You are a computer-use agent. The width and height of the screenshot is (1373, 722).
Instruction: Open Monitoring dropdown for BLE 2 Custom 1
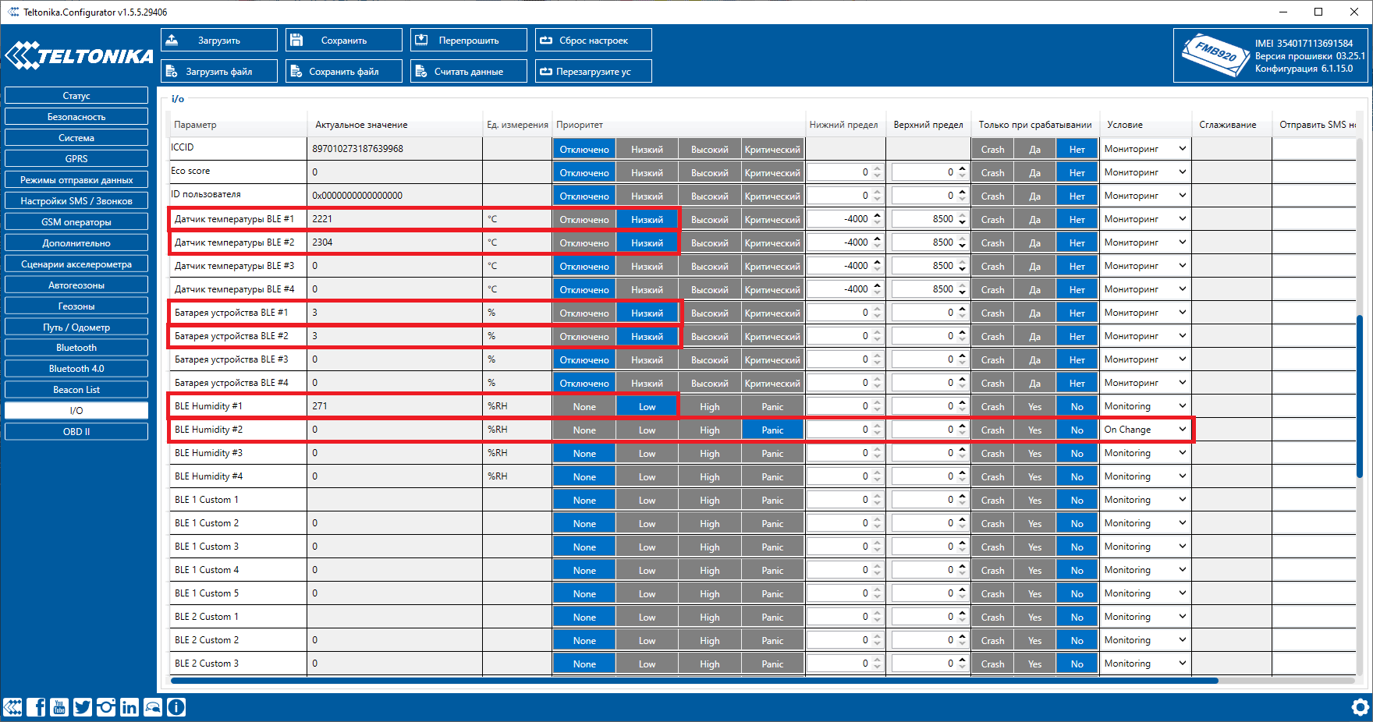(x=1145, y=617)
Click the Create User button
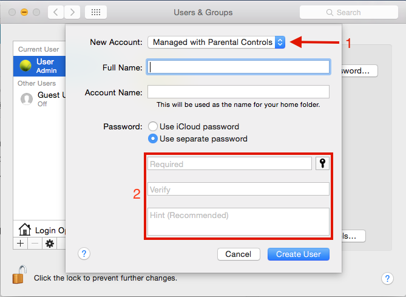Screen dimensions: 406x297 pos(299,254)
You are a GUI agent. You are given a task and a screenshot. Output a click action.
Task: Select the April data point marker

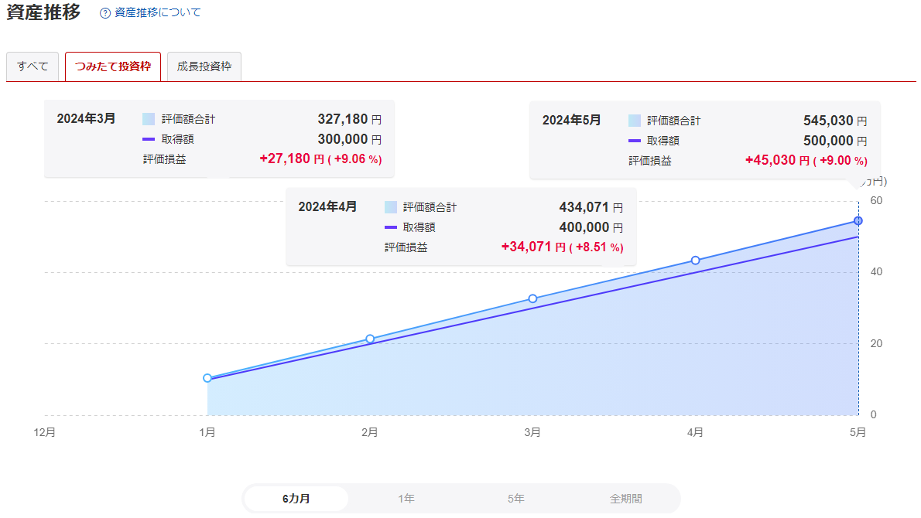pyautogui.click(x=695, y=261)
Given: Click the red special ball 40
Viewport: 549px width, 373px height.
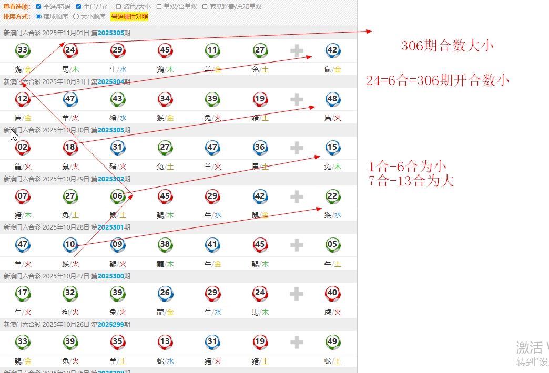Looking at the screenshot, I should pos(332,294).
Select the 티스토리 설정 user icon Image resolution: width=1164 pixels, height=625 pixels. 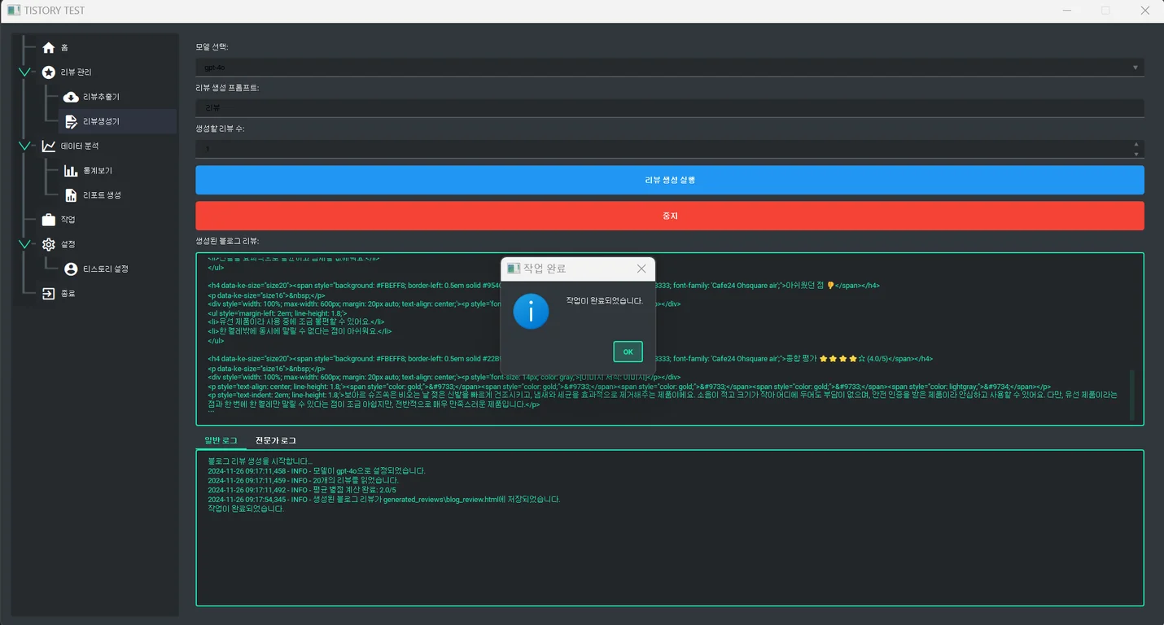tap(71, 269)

________

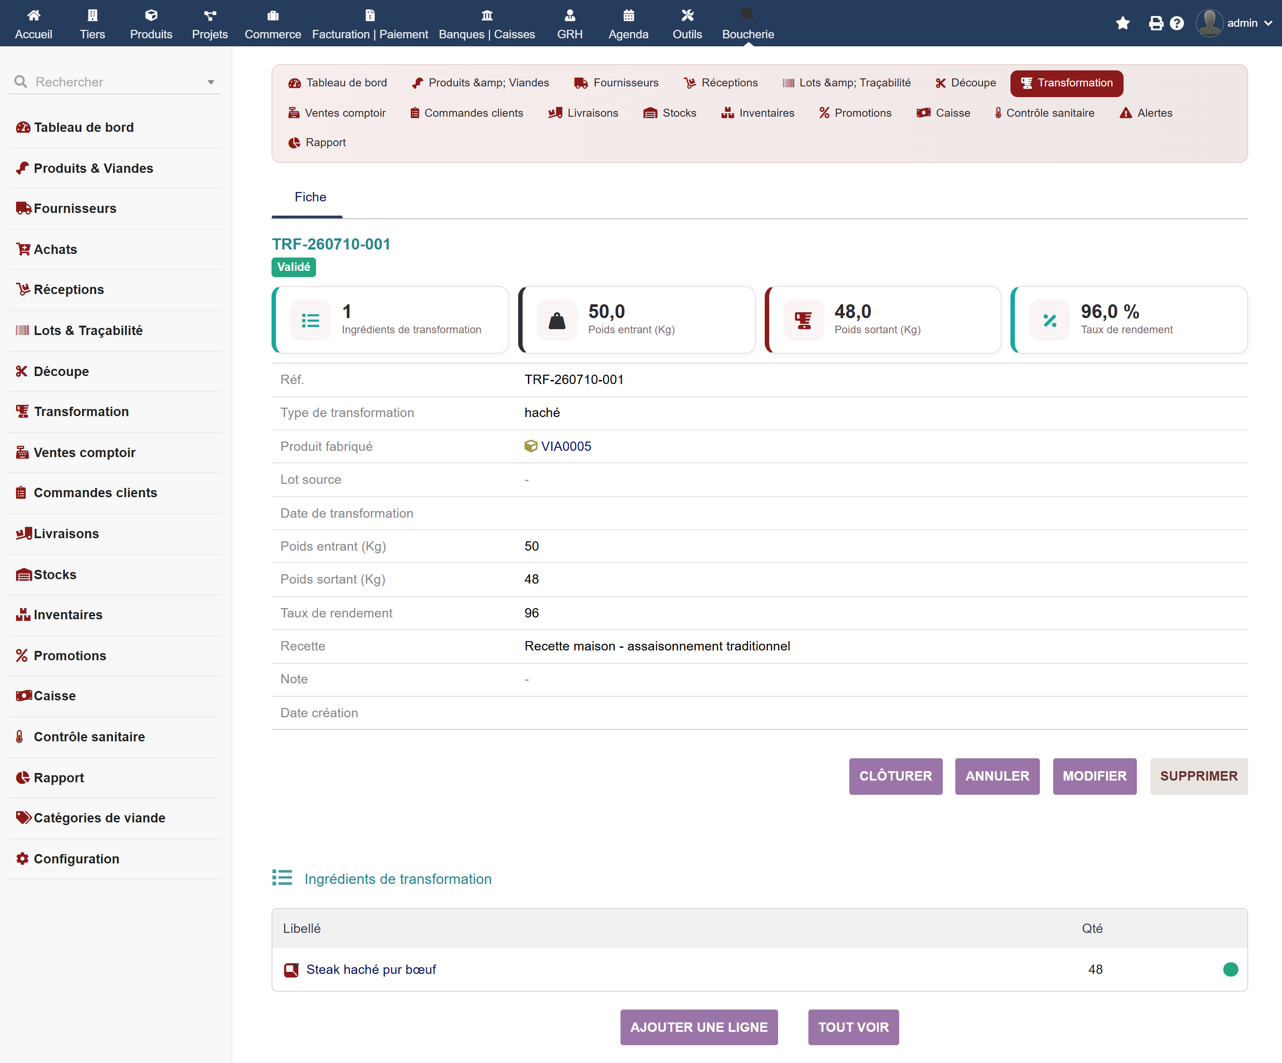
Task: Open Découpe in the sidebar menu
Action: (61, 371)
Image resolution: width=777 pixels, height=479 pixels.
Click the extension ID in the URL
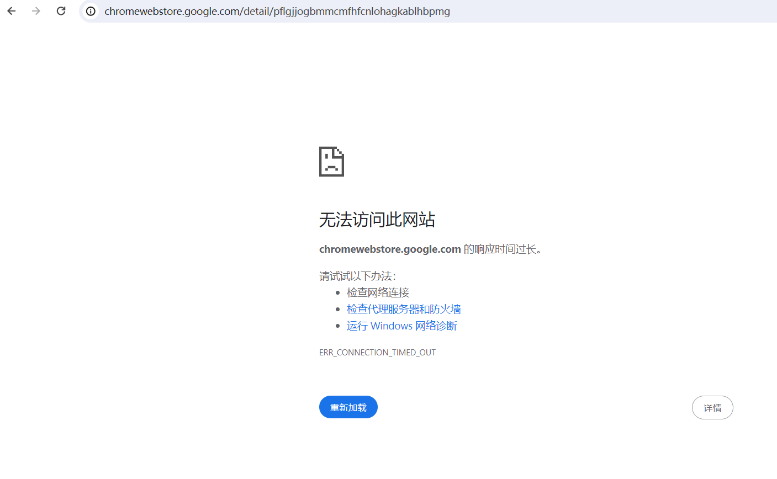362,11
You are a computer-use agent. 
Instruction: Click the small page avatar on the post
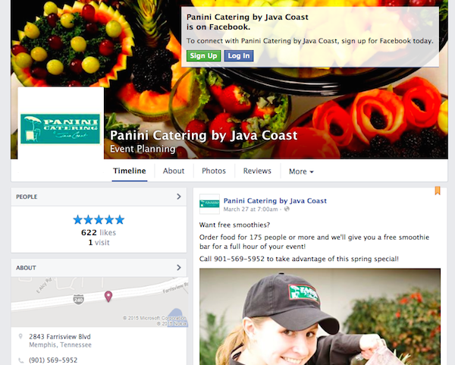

________

#### WHAT YOU WILL DO:
Set the pictures aside and transcribe exactly the stretch of lines above, beginning with the one holding "Image resolution: width=777" and ending with the one holding "Instruction: Click the".

#### EXERCISE RESULT:
Image resolution: width=777 pixels, height=479 pixels.
Click the extension ID in the URL
362,11
You are a computer-use agent. 
Instruction: Click the small page avatar on the post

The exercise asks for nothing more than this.